Task objective:
Somewhere below are a line with "[RSSについて] (899, 324)" and a later line with "[学術・教育] (749, 1138)". Output exactly those lines and all lines between them.
========================================================================
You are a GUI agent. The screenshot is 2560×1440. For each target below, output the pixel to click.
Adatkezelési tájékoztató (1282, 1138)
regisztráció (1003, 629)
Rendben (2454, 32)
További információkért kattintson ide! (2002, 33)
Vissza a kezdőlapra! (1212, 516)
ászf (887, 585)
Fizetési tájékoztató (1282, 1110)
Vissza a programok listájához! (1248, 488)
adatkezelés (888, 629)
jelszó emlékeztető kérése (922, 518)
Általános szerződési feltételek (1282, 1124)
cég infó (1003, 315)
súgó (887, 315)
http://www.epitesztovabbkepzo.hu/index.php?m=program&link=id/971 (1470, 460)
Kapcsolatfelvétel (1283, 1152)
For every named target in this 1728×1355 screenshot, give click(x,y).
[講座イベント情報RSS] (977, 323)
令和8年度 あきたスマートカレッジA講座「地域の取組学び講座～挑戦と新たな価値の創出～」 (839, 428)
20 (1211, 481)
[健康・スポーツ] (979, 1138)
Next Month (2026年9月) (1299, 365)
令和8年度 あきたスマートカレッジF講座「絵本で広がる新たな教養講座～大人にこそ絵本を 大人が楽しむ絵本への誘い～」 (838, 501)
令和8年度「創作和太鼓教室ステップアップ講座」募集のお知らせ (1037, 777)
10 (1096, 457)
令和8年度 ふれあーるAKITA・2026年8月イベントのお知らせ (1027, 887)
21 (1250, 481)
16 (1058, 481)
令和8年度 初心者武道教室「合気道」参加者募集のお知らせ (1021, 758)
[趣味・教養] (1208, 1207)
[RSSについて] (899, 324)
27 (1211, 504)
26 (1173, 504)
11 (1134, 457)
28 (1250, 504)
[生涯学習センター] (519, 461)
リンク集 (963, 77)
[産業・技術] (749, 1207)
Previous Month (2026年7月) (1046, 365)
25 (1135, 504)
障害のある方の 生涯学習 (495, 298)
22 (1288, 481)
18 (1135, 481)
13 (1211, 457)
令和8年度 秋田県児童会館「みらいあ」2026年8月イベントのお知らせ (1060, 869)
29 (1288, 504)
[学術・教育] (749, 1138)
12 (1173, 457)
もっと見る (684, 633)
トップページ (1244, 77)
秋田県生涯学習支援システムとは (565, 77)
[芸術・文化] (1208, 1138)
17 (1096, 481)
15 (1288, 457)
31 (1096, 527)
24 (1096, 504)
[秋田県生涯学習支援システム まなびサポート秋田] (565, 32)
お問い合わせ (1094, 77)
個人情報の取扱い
========================================================================
Result for this exercise:
[RSSについて] (899, 324)
27 (1211, 504)
26 (1173, 504)
11 (1134, 457)
28 (1250, 504)
[生涯学習センター] (519, 461)
リンク集 (963, 77)
[産業・技術] (749, 1207)
Previous Month (2026年7月) (1046, 365)
25 (1135, 504)
障害のある方の 生涯学習 (495, 298)
22 (1288, 481)
18 (1135, 481)
13 (1211, 457)
令和8年度 秋田県児童会館「みらいあ」2026年8月イベントのお知らせ (1060, 869)
29 (1288, 504)
[学術・教育] (749, 1138)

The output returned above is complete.